-- Activity --
Reproduce the records below in their entirety, character for character.

-- Given data --
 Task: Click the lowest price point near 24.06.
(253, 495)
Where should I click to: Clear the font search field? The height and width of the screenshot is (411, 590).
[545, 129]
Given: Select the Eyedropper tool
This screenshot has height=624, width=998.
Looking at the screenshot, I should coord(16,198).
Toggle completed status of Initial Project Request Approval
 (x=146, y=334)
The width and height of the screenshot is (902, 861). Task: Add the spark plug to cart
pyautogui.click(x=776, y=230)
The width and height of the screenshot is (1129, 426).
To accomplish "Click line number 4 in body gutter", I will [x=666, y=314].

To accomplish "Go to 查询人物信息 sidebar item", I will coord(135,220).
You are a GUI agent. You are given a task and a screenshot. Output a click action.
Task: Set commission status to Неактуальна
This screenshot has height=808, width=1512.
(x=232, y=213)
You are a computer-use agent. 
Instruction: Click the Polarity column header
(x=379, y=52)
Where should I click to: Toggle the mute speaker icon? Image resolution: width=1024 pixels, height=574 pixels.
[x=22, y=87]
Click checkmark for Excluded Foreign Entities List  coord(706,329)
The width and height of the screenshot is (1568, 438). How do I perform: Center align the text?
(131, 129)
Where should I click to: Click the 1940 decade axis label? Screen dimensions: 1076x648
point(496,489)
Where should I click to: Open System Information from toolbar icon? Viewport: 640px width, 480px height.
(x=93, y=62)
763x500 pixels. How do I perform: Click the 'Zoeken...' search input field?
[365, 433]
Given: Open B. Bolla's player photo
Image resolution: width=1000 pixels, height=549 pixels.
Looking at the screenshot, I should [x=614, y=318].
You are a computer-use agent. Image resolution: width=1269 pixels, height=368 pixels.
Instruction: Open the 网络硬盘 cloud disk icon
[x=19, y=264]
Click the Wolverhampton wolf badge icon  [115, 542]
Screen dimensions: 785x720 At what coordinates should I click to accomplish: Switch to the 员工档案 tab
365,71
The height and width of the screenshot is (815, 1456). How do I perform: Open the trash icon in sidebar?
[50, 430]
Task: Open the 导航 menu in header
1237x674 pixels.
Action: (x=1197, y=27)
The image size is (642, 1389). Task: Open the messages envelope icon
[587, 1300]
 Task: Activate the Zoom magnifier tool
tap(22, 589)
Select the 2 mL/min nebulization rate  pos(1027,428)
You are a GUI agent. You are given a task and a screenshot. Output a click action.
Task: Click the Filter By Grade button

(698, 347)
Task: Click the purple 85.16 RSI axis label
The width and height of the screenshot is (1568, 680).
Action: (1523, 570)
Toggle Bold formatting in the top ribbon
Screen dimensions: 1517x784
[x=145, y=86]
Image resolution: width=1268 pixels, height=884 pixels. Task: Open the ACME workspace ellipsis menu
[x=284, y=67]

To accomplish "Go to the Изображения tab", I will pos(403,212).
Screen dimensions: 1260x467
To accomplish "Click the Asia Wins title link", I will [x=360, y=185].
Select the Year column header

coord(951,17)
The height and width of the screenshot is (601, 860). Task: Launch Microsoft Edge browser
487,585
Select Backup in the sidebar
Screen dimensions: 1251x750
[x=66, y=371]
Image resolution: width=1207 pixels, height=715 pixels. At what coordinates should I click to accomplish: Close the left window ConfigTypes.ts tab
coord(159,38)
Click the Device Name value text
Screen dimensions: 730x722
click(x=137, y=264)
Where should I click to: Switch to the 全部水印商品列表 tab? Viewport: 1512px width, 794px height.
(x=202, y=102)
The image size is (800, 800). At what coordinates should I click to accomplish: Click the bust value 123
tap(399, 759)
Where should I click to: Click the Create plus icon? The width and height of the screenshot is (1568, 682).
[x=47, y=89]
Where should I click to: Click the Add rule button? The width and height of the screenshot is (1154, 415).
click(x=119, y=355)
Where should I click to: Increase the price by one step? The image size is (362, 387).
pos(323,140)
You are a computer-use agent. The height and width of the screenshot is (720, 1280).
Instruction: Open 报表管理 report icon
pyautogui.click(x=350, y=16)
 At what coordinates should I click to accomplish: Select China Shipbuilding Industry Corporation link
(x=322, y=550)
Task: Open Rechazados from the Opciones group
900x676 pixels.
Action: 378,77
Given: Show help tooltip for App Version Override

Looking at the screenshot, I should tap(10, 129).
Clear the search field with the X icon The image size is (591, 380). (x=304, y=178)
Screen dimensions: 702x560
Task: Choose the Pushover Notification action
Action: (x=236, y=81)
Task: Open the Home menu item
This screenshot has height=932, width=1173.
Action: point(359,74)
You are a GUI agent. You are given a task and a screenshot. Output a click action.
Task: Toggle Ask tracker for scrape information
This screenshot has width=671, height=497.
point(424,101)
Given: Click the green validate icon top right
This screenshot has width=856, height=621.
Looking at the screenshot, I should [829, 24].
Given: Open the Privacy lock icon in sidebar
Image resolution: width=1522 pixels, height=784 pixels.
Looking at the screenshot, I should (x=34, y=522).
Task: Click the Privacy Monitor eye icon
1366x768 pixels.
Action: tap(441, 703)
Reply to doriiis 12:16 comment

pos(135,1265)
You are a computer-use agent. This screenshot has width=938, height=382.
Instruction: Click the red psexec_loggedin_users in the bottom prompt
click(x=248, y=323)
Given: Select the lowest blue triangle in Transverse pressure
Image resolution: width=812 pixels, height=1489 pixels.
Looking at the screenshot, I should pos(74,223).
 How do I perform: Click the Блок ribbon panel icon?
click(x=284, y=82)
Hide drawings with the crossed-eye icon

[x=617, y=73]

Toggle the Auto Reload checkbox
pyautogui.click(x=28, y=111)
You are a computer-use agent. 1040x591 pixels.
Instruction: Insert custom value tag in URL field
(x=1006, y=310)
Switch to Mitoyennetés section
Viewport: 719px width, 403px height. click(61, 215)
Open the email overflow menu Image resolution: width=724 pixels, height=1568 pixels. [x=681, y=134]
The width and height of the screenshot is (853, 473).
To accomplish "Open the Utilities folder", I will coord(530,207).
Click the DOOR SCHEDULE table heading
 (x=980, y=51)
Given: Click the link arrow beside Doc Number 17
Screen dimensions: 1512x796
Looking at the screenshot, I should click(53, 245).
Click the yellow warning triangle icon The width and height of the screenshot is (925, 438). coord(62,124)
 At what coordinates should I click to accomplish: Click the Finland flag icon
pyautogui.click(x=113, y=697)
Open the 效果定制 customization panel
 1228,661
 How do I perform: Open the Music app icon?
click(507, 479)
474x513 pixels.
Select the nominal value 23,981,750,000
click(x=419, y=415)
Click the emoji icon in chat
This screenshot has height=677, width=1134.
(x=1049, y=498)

-- Answer --
 Task: Click the lowest price point near 24.06.
(253, 495)
Where should I click to: Clear the font search field? The height and width of the screenshot is (411, 590).
[545, 129]
Given: Select the Eyedropper tool
This screenshot has height=624, width=998.
Looking at the screenshot, I should coord(16,198).
Toggle completed status of Initial Project Request Approval
 (x=146, y=334)
The width and height of the screenshot is (902, 861). Task: Add the spark plug to cart
pyautogui.click(x=776, y=230)
The width and height of the screenshot is (1129, 426).
To accomplish "Click line number 4 in body gutter", I will [x=666, y=314].

To accomplish "Go to 查询人物信息 sidebar item", I will coord(135,220).
You are a GUI agent. You are given a task and a screenshot. Output a click action.
Task: Set commission status to Неактуальна
This screenshot has height=808, width=1512.
(x=232, y=213)
You are a computer-use agent. 
Instruction: Click the Polarity column header
(x=379, y=52)
Where should I click to: Toggle the mute speaker icon? Image resolution: width=1024 pixels, height=574 pixels.
[x=22, y=87]
Click checkmark for Excluded Foreign Entities List  coord(706,329)
The width and height of the screenshot is (1568, 438). How do I perform: Center align the text?
(131, 129)
Where should I click to: Click the 1940 decade axis label? Screen dimensions: 1076x648
point(496,489)
Where should I click to: Open System Information from toolbar icon? Viewport: 640px width, 480px height.
(x=93, y=62)
763x500 pixels. How do I perform: Click the 'Zoeken...' search input field?
[365, 433]
Given: Open B. Bolla's player photo
Image resolution: width=1000 pixels, height=549 pixels.
Looking at the screenshot, I should [x=614, y=318].
You are a computer-use agent. Image resolution: width=1269 pixels, height=368 pixels.
Instruction: Open the 网络硬盘 cloud disk icon
[x=19, y=264]
Click the Wolverhampton wolf badge icon  [115, 542]
Screen dimensions: 785x720 At what coordinates should I click to accomplish: Switch to the 员工档案 tab
365,71
The height and width of the screenshot is (815, 1456). How do I perform: Open the trash icon in sidebar?
[50, 430]
Task: Open the 导航 menu in header
1237x674 pixels.
Action: (x=1197, y=27)
The image size is (642, 1389). Task: Open the messages envelope icon
[587, 1300]
 Task: Activate the Zoom magnifier tool
tap(22, 589)
Select the 2 mL/min nebulization rate  pos(1027,428)
You are a GUI agent. You are given a task and a screenshot. Output a click action.
Task: Click the Filter By Grade button

(698, 347)
Task: Click the purple 85.16 RSI axis label
The width and height of the screenshot is (1568, 680).
Action: (1523, 570)
Toggle Bold formatting in the top ribbon
Screen dimensions: 1517x784
[x=145, y=86]
Image resolution: width=1268 pixels, height=884 pixels. Task: Open the ACME workspace ellipsis menu
[x=284, y=67]

To accomplish "Go to the Изображения tab", I will pos(403,212).
Screen dimensions: 1260x467
To accomplish "Click the Asia Wins title link", I will [x=360, y=185].
Select the Year column header

coord(951,17)
The height and width of the screenshot is (601, 860). Task: Launch Microsoft Edge browser
487,585
Select Backup in the sidebar
Screen dimensions: 1251x750
[x=66, y=371]
Image resolution: width=1207 pixels, height=715 pixels. At what coordinates should I click to accomplish: Close the left window ConfigTypes.ts tab
coord(159,38)
Click the Device Name value text
Screen dimensions: 730x722
click(x=137, y=264)
Where should I click to: Switch to the 全部水印商品列表 tab? Viewport: 1512px width, 794px height.
(x=202, y=102)
The image size is (800, 800). At what coordinates should I click to accomplish: Click the bust value 123
tap(399, 759)
Where should I click to: Click the Create plus icon? The width and height of the screenshot is (1568, 682).
[x=47, y=89]
Where should I click to: Click the Add rule button? The width and height of the screenshot is (1154, 415).
click(x=119, y=355)
Where should I click to: Increase the price by one step? The image size is (362, 387).
pos(323,140)
You are a computer-use agent. The height and width of the screenshot is (720, 1280).
Instruction: Open 报表管理 report icon
pyautogui.click(x=350, y=16)
 At what coordinates should I click to accomplish: Select China Shipbuilding Industry Corporation link
(x=322, y=550)
Task: Open Rechazados from the Opciones group
900x676 pixels.
Action: 378,77
Given: Show help tooltip for App Version Override

Looking at the screenshot, I should tap(10, 129).
Clear the search field with the X icon The image size is (591, 380). (x=304, y=178)
Screen dimensions: 702x560
Task: Choose the Pushover Notification action
Action: (x=236, y=81)
Task: Open the Home menu item
This screenshot has height=932, width=1173.
Action: point(359,74)
You are a GUI agent. You are given a task and a screenshot. Output a click action.
Task: Toggle Ask tracker for scrape information
This screenshot has width=671, height=497.
point(424,101)
Given: Click the green validate icon top right
This screenshot has width=856, height=621.
Looking at the screenshot, I should [829, 24].
Given: Open the Privacy lock icon in sidebar
Image resolution: width=1522 pixels, height=784 pixels.
Looking at the screenshot, I should (x=34, y=522).
Task: Click the Privacy Monitor eye icon
1366x768 pixels.
Action: tap(441, 703)
Reply to doriiis 12:16 comment

pos(135,1265)
You are a computer-use agent. This screenshot has width=938, height=382.
Instruction: Click the red psexec_loggedin_users in the bottom prompt
click(x=248, y=323)
Given: Select the lowest blue triangle in Transverse pressure
Image resolution: width=812 pixels, height=1489 pixels.
Looking at the screenshot, I should pos(74,223).
 How do I perform: Click the Блок ribbon panel icon?
click(x=284, y=82)
Hide drawings with the crossed-eye icon

[x=617, y=73]

Toggle the Auto Reload checkbox
pyautogui.click(x=28, y=111)
You are a computer-use agent. 1040x591 pixels.
Instruction: Insert custom value tag in URL field
(x=1006, y=310)
Switch to Mitoyennetés section
Viewport: 719px width, 403px height. click(61, 215)
Open the email overflow menu Image resolution: width=724 pixels, height=1568 pixels. [x=681, y=134]
The width and height of the screenshot is (853, 473).
To accomplish "Open the Utilities folder", I will coord(530,207).
Click the DOOR SCHEDULE table heading
 (x=980, y=51)
Given: Click the link arrow beside Doc Number 17
Screen dimensions: 1512x796
Looking at the screenshot, I should click(53, 245).
Click the yellow warning triangle icon The width and height of the screenshot is (925, 438). coord(62,124)
 At what coordinates should I click to accomplish: Click the Finland flag icon
pyautogui.click(x=113, y=697)
Open the 效果定制 customization panel
 1228,661
 How do I perform: Open the Music app icon?
click(507, 479)
474x513 pixels.
Select the nominal value 23,981,750,000
click(x=419, y=415)
Click the emoji icon in chat
This screenshot has height=677, width=1134.
(x=1049, y=498)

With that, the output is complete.